═════ DATA FOR PROCESSING
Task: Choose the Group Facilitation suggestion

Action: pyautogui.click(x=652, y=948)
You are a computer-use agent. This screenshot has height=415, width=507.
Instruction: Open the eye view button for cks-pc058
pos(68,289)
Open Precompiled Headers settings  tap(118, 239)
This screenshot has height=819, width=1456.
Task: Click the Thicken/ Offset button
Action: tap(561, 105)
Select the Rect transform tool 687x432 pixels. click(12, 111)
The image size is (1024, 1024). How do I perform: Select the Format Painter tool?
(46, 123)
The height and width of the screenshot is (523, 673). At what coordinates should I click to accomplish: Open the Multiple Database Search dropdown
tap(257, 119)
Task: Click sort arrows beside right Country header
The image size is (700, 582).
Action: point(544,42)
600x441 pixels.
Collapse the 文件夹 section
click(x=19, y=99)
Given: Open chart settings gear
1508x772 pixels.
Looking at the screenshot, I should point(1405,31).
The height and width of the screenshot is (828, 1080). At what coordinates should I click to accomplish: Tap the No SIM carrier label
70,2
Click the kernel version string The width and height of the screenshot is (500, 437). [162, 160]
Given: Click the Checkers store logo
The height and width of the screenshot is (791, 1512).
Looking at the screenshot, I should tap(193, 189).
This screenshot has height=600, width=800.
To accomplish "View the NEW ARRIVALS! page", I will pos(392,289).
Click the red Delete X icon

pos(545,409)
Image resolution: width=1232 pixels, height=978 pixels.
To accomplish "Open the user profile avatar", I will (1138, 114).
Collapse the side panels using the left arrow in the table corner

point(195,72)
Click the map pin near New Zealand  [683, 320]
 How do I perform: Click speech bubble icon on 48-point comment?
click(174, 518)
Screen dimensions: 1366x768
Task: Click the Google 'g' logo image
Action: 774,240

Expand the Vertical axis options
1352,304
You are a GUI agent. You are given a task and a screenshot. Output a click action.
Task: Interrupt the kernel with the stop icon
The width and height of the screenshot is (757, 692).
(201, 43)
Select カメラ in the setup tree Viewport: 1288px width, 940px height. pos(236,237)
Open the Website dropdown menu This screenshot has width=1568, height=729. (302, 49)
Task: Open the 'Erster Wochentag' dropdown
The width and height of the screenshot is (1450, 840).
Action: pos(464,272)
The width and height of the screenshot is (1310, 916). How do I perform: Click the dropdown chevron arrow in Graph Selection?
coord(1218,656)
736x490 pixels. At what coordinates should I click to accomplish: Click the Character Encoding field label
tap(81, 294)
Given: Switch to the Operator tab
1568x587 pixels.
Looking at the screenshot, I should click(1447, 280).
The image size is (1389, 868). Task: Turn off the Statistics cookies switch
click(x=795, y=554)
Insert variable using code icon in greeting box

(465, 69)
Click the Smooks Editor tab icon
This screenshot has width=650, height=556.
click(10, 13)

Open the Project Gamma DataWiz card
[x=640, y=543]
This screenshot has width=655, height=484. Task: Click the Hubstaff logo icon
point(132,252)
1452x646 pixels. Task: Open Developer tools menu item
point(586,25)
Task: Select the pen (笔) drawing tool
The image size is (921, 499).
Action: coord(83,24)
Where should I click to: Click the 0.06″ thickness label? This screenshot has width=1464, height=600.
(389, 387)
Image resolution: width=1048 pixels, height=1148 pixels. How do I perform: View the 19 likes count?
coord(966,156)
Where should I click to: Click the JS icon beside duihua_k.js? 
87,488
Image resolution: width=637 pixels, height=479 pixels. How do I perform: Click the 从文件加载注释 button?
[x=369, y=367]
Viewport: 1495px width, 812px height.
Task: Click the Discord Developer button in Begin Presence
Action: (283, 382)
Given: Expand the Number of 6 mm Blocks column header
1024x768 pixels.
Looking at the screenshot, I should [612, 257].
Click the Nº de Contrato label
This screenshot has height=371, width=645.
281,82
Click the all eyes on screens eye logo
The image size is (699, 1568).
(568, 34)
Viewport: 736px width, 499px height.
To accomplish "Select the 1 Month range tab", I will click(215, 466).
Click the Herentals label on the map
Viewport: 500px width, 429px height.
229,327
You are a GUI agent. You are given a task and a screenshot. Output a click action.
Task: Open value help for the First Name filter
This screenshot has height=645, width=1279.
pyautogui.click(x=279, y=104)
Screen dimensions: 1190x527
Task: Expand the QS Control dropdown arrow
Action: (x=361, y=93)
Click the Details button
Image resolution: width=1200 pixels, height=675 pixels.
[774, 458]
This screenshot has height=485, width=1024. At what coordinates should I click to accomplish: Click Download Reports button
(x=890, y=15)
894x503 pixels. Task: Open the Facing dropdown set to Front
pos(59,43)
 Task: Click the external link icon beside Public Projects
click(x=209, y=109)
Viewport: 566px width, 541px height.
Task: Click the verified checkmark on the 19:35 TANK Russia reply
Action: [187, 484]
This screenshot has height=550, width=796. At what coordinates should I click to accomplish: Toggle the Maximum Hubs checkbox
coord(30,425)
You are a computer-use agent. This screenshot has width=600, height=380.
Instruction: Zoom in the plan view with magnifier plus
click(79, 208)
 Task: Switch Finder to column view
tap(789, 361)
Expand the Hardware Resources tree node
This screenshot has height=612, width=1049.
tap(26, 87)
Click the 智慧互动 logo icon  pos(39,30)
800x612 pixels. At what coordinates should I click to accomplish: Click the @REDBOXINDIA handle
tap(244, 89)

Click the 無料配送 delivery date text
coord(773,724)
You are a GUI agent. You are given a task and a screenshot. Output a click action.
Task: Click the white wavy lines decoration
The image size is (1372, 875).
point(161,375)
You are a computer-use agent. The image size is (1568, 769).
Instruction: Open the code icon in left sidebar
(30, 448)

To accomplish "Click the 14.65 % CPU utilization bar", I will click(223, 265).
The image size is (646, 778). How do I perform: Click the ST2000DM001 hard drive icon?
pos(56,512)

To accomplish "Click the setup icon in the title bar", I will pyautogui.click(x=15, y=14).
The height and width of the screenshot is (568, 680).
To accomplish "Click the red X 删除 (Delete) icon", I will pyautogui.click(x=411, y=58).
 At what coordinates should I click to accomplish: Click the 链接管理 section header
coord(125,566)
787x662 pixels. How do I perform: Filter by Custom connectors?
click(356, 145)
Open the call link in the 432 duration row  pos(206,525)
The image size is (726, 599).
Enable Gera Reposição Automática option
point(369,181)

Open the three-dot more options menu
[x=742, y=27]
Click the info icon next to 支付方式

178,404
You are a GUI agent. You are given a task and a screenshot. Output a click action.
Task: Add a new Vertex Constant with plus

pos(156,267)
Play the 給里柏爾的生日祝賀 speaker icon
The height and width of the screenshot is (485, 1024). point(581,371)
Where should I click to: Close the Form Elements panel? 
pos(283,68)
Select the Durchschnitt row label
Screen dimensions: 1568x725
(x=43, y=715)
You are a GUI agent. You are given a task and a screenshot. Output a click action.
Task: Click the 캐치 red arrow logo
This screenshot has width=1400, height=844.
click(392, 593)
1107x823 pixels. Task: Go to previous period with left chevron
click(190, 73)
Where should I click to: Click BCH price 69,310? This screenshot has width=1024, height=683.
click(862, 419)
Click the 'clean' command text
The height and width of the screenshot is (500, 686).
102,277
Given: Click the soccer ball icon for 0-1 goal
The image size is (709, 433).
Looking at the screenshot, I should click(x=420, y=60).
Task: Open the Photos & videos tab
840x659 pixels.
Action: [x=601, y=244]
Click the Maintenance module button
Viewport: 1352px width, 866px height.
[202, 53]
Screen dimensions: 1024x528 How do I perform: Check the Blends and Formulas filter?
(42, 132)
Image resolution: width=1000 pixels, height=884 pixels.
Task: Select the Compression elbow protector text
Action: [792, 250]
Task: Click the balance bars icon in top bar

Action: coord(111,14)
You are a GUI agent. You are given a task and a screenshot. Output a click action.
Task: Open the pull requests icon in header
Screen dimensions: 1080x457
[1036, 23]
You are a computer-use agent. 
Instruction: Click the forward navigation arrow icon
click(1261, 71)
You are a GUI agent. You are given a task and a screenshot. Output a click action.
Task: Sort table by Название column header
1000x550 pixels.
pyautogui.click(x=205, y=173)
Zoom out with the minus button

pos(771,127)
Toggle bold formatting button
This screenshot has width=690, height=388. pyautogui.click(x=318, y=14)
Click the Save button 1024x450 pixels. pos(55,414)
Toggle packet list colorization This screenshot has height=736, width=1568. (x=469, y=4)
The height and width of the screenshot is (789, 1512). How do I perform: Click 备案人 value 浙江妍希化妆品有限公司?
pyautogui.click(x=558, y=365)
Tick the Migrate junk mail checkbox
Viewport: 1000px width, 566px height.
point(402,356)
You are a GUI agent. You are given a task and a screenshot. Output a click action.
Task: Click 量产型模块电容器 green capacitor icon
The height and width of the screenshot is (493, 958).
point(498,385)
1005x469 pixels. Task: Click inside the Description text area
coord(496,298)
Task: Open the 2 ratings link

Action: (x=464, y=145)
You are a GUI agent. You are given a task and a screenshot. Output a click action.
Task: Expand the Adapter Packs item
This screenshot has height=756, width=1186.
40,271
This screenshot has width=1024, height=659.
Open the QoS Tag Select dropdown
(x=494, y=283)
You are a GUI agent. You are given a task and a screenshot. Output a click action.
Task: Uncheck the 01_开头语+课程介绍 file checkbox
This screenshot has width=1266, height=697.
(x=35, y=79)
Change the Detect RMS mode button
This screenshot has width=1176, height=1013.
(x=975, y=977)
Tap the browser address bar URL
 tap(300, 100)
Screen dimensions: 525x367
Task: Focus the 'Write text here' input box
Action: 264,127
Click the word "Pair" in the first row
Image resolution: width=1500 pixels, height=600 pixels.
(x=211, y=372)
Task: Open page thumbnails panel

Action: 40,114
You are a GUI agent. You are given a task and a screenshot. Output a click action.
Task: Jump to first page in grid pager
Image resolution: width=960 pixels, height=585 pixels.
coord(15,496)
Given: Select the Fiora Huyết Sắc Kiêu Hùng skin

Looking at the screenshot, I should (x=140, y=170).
══════════
**GOAL:** Rewrite the data from the line containing "Click the Save" through the end, changing "GUI agent" to "UI agent" and leaving everything else as it is.

**FULL ANSWER:**
Click the Save button 1024x450 pixels. pos(55,414)
Toggle packet list colorization This screenshot has height=736, width=1568. (x=469, y=4)
The height and width of the screenshot is (789, 1512). How do I perform: Click 备案人 value 浙江妍希化妆品有限公司?
pyautogui.click(x=558, y=365)
Tick the Migrate junk mail checkbox
Viewport: 1000px width, 566px height.
point(402,356)
You are a UI agent. You are given a task and a screenshot. Output a click action.
Task: Click 量产型模块电容器 green capacitor icon
The height and width of the screenshot is (493, 958).
point(498,385)
1005x469 pixels. Task: Click inside the Description text area
coord(496,298)
Task: Open the 2 ratings link

Action: (x=464, y=145)
You are a UI agent. You are given a task and a screenshot. Output a click action.
Task: Expand the Adapter Packs item
This screenshot has height=756, width=1186.
40,271
This screenshot has width=1024, height=659.
Open the QoS Tag Select dropdown
(x=494, y=283)
You are a UI agent. You are given a task and a screenshot. Output a click action.
Task: Uncheck the 01_开头语+课程介绍 file checkbox
This screenshot has width=1266, height=697.
(x=35, y=79)
Change the Detect RMS mode button
This screenshot has width=1176, height=1013.
(x=975, y=977)
Tap the browser address bar URL
 tap(300, 100)
Screen dimensions: 525x367
Task: Focus the 'Write text here' input box
Action: 264,127
Click the word "Pair" in the first row
Image resolution: width=1500 pixels, height=600 pixels.
(x=211, y=372)
Task: Open page thumbnails panel

Action: 40,114
You are a UI agent. You are given a task and a screenshot. Output a click action.
Task: Jump to first page in grid pager
Image resolution: width=960 pixels, height=585 pixels.
coord(15,496)
Given: Select the Fiora Huyết Sắc Kiêu Hùng skin

Looking at the screenshot, I should (x=140, y=170).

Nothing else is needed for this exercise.